A number of singles covered so far on this blog (and speaking of which, we just recently passed the three review hundred milestone!) have been familiar to me in some capacity. The Beatles have been this ever present element in my life so naturally their many, many number ones are as known to me as the members of my family. Others, though, have just seeped in over the years through various means. Some I always seemed to understand were very, very good; others revealed themselves as stupid even when I was a child.
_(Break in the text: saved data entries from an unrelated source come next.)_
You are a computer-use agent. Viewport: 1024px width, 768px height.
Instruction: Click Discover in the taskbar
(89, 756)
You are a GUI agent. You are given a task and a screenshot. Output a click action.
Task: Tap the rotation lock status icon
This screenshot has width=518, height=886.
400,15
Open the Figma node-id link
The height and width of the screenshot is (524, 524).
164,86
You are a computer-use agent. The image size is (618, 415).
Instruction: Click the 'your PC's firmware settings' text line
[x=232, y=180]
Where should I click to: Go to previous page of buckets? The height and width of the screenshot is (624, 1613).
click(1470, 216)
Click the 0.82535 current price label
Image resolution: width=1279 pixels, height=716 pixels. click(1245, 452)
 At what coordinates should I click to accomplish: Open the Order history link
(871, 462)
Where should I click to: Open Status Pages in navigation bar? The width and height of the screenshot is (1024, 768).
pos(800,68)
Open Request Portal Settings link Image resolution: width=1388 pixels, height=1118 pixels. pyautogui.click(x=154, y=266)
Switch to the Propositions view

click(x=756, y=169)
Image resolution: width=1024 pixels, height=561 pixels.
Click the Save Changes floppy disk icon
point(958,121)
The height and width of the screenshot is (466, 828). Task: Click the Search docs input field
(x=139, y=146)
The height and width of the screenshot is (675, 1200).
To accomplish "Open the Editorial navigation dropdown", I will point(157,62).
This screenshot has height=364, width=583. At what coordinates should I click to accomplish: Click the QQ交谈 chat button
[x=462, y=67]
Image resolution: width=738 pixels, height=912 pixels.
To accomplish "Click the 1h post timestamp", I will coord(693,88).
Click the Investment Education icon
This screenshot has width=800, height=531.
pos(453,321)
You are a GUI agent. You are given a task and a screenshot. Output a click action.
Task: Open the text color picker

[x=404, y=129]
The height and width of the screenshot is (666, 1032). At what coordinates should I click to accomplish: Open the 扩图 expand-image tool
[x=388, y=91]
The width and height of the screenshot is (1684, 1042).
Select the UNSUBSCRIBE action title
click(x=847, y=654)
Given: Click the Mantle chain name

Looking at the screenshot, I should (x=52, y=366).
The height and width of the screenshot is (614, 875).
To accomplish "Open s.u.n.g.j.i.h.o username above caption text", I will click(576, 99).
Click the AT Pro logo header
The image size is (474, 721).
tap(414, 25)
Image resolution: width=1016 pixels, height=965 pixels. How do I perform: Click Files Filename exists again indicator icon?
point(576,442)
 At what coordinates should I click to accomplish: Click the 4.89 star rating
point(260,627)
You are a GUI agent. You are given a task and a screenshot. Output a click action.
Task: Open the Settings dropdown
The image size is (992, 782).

"The Purple People Eater" was a song I always seemed to know of and deep down always knew was the shits. It never connected with me as a kid and then proved to be bloody annoying as I got older. The golden era of Bubblegum pop is full of similar examples, the nadir being the dreadful nonsense that 1910 Fruitgum Company kept shoveling forth upon the public.
Like a lot of Bubblegum acts, Ohio Express were a manufactured entity. The Monkees had the higher profile due to their TV show and far stronger material and faced a considerable backlash when it came out that they didn't play the instruments on their singles but this type of blowback never harmed their competitors. If anything, the Ohio Express were worse because the quintet who posed for photos and did the promo work didn't even sing on "Yummy Yummy Yummy" (or didn't on the actual recording at any rate).
The thing that is most surprising about the Ohio Express' most notable chart entry (it's hard to believe they weren't a one hit wonder) is how garage rock it is. Had they been a genuine rock combo who had come out of Akron or Toledo or Youngstown then it would have been perfectly natural for them to have sounded that way but for them to have been a manufactured studio group their playing ought to have had all the ferocity of a Tonka truck. Yet, "Yummy Yummy Yummy" rocks, a quality that is easily its best feature.
The moronic lyrics are bad enough but they could have been sung in a style that could have made them funny. No, the thing that really brings it down is the deliberately dweebish singing. (I say "deliberately" because I can't imagine anyone, in any situation thinking they could be anything but the sound of a giant dork amping up his dorkness to the max) I suppose it's a choice I can respect since why would anyone with any sense equate romance with food so brazenly but it doesn't make the experience any more listenable.
"Yummy Yummy Yummy" is another of those singles that I have pretty much always been aware of. But unlike "The Purple People Eater", it has revealed itself to be (slightly) more than just an irritant. The solid tune just about makes me want to put it on again. Granted, I won't be putting it on again but at least I'm not out to avoid it at all costs for the rest of my life.